肖晓 周雅思 彭楚茵 邓金清 王来友 朱文博

中圖分类号 R965 文献标志码 A 文章编号 1001-0408（2021）23-2827-05

DOI 10.6039/j.issn.1001-0408.2021.23.03

摘 要 目的：研究溶瘤病毒M1（简称“M1病毒”）诱导宫颈癌细胞C-33A凋亡的作用及机制。方法：采用MTT法检测不同滴度（0、0.001、0.01、0.1、1、10 PFU/cell）M1病毒处理后C-33A细胞的存活率;将C-33A细胞分为对照组（0 PFU/cell）和M1病毒低、中、高剂量组（0.001、0.01、0.1 PFU/cell），加入相应滴度病毒，培养48 h 后，采用流式细胞仪检测细胞的凋亡率和感染率，采用Western blot法检测细胞中C/EBP 同源蛋白（CHOP）、胱天蛋白酶12（caspase-12）、caspase-3、活化的caspase-3（cleaved-caspase-3）的表达水平。结果：经不同滴度M1病毒处理后，C-33A细胞存活率均显著降低（P<0.01），且呈剂量依赖趋势。与对照组比较，M1病毒各剂量组细胞的凋亡率和感染率以及中、高剂量组细胞中CHOP、caspase-12、cleaved- caspase-3（中剂量组除外）蛋白的表达水平均显著升高（P<0.01）。结论：M1病毒可诱导宫颈癌细胞C-33A的凋亡，其作用机制可能与激活内质网应激通路有关。

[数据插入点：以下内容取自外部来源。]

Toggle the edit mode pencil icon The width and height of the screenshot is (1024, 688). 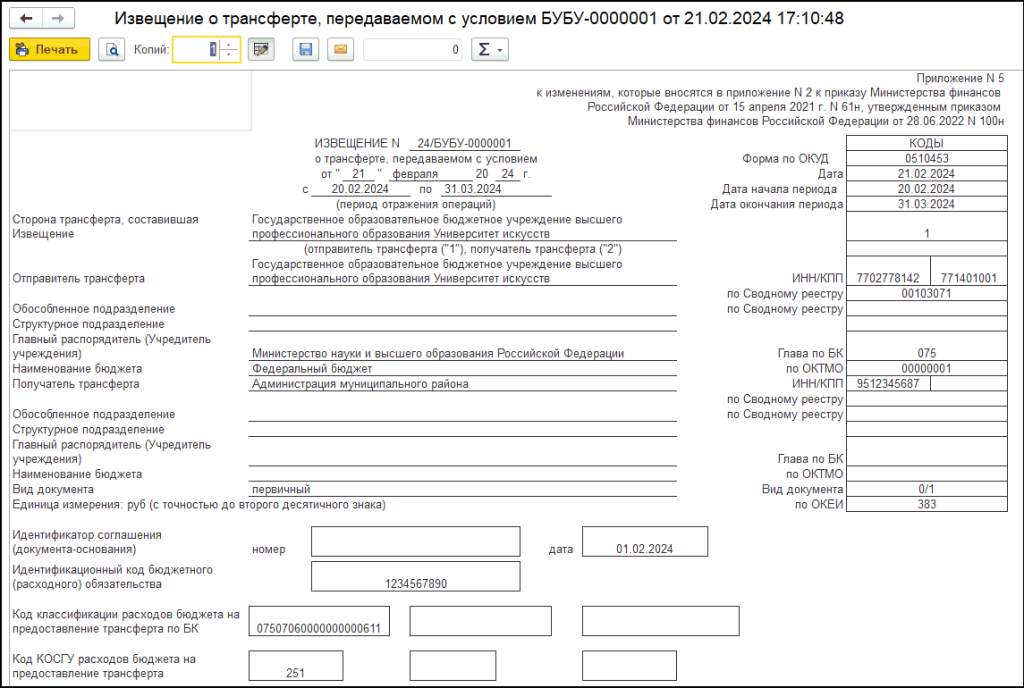point(261,49)
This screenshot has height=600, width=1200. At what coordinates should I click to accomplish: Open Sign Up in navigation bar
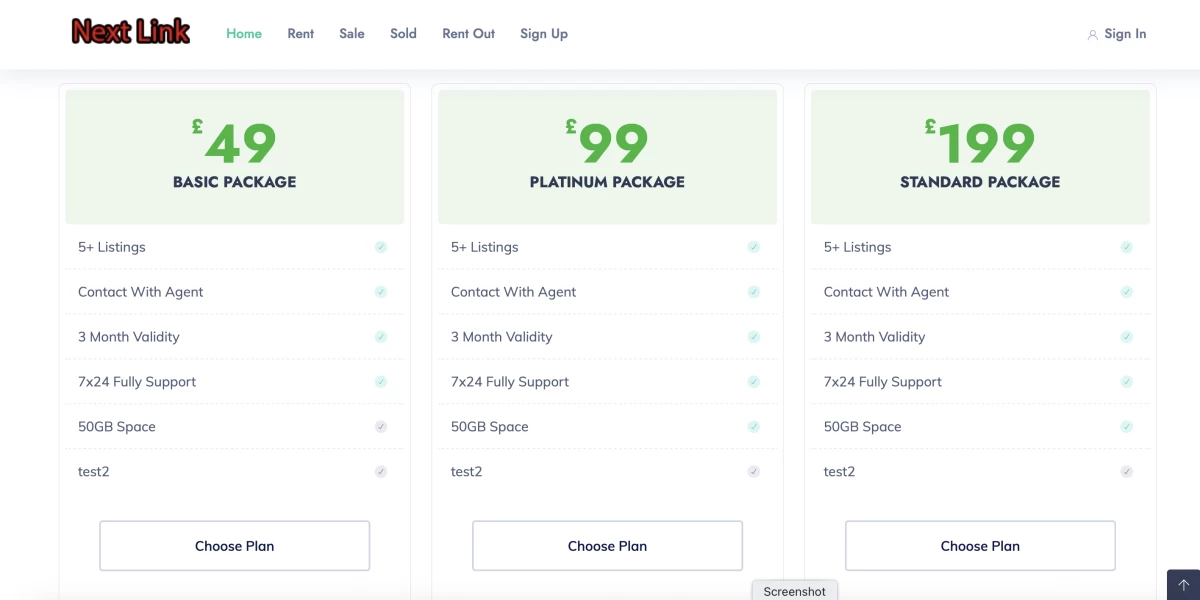[x=544, y=34]
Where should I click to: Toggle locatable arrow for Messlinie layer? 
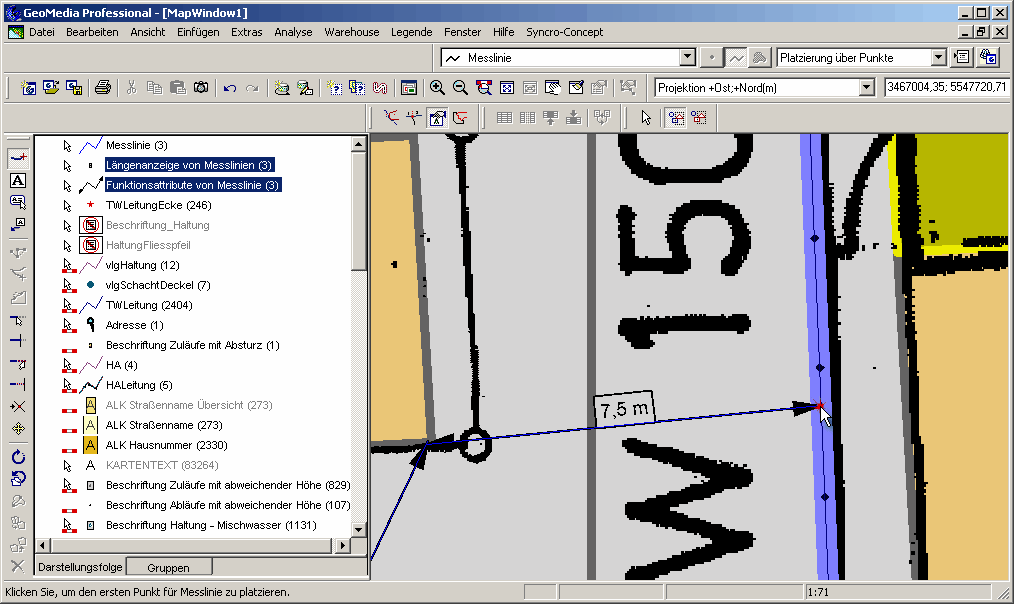pos(68,145)
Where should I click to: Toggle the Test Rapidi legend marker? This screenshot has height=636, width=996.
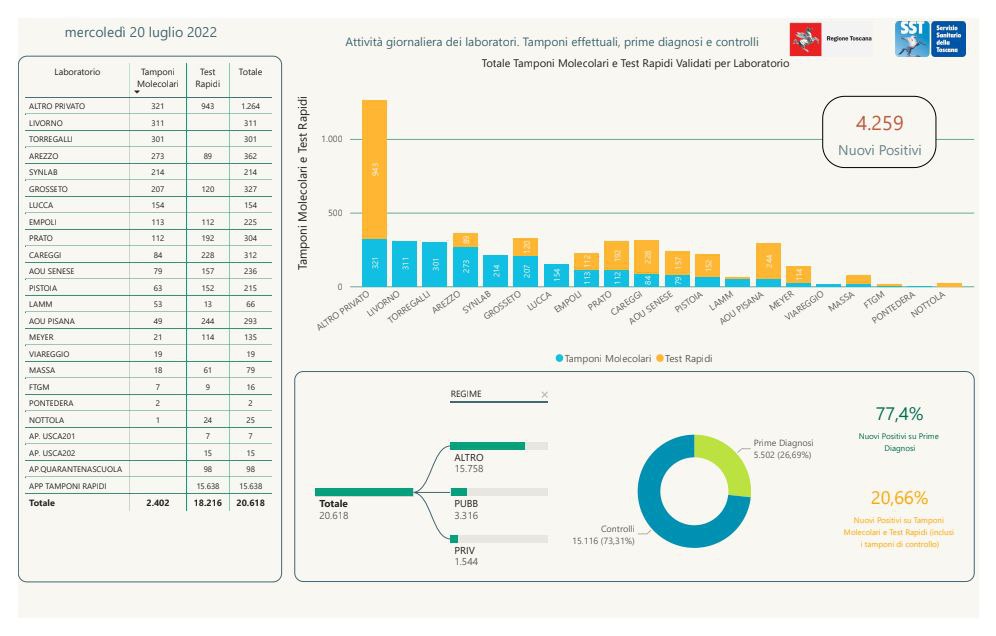pyautogui.click(x=660, y=358)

关键词 溶瘤病毒M1;宫颈癌;C-33A细胞;内质网应激;细胞凋亡

Effects and Mechanism of Oncolytic Virus M1 Inducing the Apoptosis of Cervical Cancer C-33A Cells

XIAO Xiao1，ZHOU Yasi2，PENG Chuyin1，DENG Jinqing2，WANG Laiyou1，ZHU Wenbo3（1. Dept. of Pharmacy， Guangdong Provincial People’s Hospital/Guangdong Academy of Medical Sciences， Guangzhou 510080， China; 2. School of Pharmacy， Guangdong Pharmaceutical University， Guangzhou 510006， China; 3. Dept. of Pharmacology， Zhongshan School of Medicine， Sun Yat-sen University， Guangzhou 510080， China）

ABSTRACT   OBJECTIVE： To study the effects and mechanism of oncolytic virus M1 （called M1 virus for short） inducing the apoptosis of cervical cancer C-33A cells. METHODS： MTT assay was used to detect survival rate of C-33A cells that were treated with different titers （0， 0.001， 0.01， 0.1， 1， 10 PFU/cell） of M1 virus. C-33A cells were divided into control group （0 PFU/cell）， low-dose， medium-dose and high-dose groups of M1 virus （0.001， 0.01， 0.1 PFU/cell）. After treated with corresponding titers of M1 virus for 48 h， flow cytometry was used to detect the apoptotic rate and infection rate of cells; Western blot was performed to detect the protein expression of C/EBP homologous proteins （CHOP）， caspase-12， caspase-3 and cleaved-caspase-3. RESULTS： After treated with different titers of M1 virus， the survival rate of C-33A cells decreased significantly （P<0.01）， and showed a dose-dependent trend. Compared with control group， the apoptotic rate and infection rate of cells in M1 virus groups as well as the protein expression of CHOP， caspase-12 and cleaved-caspase-3 （except for medium-dose group） in M1 virus medium-dose and high-dose groups were increased significantly （P<0.01）. CONCLUSIONS： M1 virus can induce the apoptosis of cervical cancer C-33A cells， and its mechanism may be related to the activation of endoplasmic reticulum stress pathway.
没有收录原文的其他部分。